Delhi's air quality deteriorates, may further worsen in next 2 days

Delhis air quality deteriorates, may further worsen in next 2 days

New Delhi: Delhi's air quality significantly deteriorated Sunday with a fall in temperature which slowed dispersion of pollutants, as authorities warned pollution level might further increase in the next two days.

The Central Pollution Control Board (CPCB) recorded an overall air quality index (AQI) of 377, the highest pollution level in nearly 20 days.

In NCR, Ghaziabad, Noida and Faridabad recorded 'severe' air quality, CPCB data showed.

An AQI between 201 and 300 is considered 'poor', 301 and 400 'very poor' and 401 and 500 is 'severe'. The air quality in seven areas –Anand Vihar, Mundka, R K Puram, Rohini, Vivek Vihar, Jahangirpuri and Nehru Nagar recorded 'severe air quality while 20 areas recorded 'very poor' air quality, according to the CPCB.

The overall PM2.5 –fine particulate matter in the air with a diameter of less than 2.5 micrometre –level was recorded at 221 and the PM10 level at 389, it said.

The Centre-run System of Air Quality and Weather Forecasting (SAFAR) said the overall air quality of Delhi will further deteriorate over the next two days.

"Winds are calm and dispersion is low. Western disturbances influence may impact Delhi's air quality by introducing the moisture and making air heavy. The expected fall in temperature and moderate fog is likely to increase pollution over coming two days is expected to the upper level of very poor," the SAFAR said.

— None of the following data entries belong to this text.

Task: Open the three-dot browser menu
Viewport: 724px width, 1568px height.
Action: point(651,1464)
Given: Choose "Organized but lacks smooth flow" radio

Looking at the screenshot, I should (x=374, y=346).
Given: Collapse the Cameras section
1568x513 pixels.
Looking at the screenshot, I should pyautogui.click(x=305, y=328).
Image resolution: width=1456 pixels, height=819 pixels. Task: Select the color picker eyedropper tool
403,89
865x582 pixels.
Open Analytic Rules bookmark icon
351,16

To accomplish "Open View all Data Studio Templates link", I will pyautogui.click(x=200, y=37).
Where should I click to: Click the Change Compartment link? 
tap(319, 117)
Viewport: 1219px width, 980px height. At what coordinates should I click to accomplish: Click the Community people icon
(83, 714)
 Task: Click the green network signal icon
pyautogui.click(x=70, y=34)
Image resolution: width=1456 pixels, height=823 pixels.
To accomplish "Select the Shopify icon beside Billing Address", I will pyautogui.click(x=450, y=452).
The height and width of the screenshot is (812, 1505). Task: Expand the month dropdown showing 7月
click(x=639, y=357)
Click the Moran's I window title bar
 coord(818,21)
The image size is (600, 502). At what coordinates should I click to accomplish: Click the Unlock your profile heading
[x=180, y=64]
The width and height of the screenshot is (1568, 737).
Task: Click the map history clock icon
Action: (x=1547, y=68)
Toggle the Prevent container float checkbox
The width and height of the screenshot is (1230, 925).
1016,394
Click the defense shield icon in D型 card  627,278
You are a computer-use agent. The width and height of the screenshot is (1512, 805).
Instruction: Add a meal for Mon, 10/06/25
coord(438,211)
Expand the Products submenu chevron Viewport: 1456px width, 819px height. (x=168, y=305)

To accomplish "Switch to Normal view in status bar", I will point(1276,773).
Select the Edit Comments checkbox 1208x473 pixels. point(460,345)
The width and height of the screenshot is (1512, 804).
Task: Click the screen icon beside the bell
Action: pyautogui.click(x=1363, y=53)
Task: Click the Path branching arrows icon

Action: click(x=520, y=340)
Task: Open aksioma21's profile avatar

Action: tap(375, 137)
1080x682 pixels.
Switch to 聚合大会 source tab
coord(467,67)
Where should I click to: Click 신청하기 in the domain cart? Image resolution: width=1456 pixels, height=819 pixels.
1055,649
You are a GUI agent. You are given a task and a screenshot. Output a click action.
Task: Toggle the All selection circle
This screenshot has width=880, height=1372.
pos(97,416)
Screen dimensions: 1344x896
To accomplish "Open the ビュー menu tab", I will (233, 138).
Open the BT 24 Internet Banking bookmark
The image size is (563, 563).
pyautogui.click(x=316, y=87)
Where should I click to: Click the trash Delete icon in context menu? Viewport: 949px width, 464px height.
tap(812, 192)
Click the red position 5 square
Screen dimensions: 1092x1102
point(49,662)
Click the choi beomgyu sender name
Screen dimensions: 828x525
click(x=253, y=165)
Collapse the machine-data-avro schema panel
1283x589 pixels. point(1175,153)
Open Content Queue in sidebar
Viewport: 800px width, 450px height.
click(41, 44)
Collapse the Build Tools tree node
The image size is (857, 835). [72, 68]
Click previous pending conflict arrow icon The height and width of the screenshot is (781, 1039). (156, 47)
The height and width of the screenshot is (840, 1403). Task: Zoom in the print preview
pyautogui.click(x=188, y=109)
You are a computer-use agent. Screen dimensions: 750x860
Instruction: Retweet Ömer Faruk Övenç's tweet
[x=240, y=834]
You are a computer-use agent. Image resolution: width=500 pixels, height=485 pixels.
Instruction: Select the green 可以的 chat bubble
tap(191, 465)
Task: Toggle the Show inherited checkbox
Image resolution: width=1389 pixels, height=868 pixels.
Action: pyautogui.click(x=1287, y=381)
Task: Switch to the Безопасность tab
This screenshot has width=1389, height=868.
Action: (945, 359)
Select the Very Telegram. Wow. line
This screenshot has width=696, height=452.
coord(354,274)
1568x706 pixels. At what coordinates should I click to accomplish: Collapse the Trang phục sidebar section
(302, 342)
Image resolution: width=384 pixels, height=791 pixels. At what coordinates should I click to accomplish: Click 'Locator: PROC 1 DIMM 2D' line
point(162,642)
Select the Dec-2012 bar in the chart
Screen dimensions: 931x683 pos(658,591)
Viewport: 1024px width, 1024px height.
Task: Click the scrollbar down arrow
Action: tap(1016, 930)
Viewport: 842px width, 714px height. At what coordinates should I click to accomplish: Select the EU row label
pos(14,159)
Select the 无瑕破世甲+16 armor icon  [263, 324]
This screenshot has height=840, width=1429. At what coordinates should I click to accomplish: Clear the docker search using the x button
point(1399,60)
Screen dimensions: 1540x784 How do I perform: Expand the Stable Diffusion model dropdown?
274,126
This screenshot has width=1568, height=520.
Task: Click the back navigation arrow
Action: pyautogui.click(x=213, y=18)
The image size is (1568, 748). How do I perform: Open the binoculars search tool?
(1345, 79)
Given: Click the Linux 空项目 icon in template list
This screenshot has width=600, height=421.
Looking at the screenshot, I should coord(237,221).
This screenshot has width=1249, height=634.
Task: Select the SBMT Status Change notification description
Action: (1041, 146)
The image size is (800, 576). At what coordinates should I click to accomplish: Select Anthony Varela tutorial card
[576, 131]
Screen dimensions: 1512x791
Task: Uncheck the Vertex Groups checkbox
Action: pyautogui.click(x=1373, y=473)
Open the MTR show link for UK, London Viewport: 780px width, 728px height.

The SAFAR said that the air quality might improve on Wednesday if sufficient amount of rainfall occur, which is expected. "However, marginal shower often deteriorates air quality because high moisture content over shadows the wash out effect. In all probability, the AQI will remain within the limit of very poor and will not touch severe," it said. "Levels of gaseous pollutants, NOx and CO are forecast to be enhanced –up to moderate range –after a long time due to a fall in boundary layer height and reduced vertical mixing," the SAFAR said.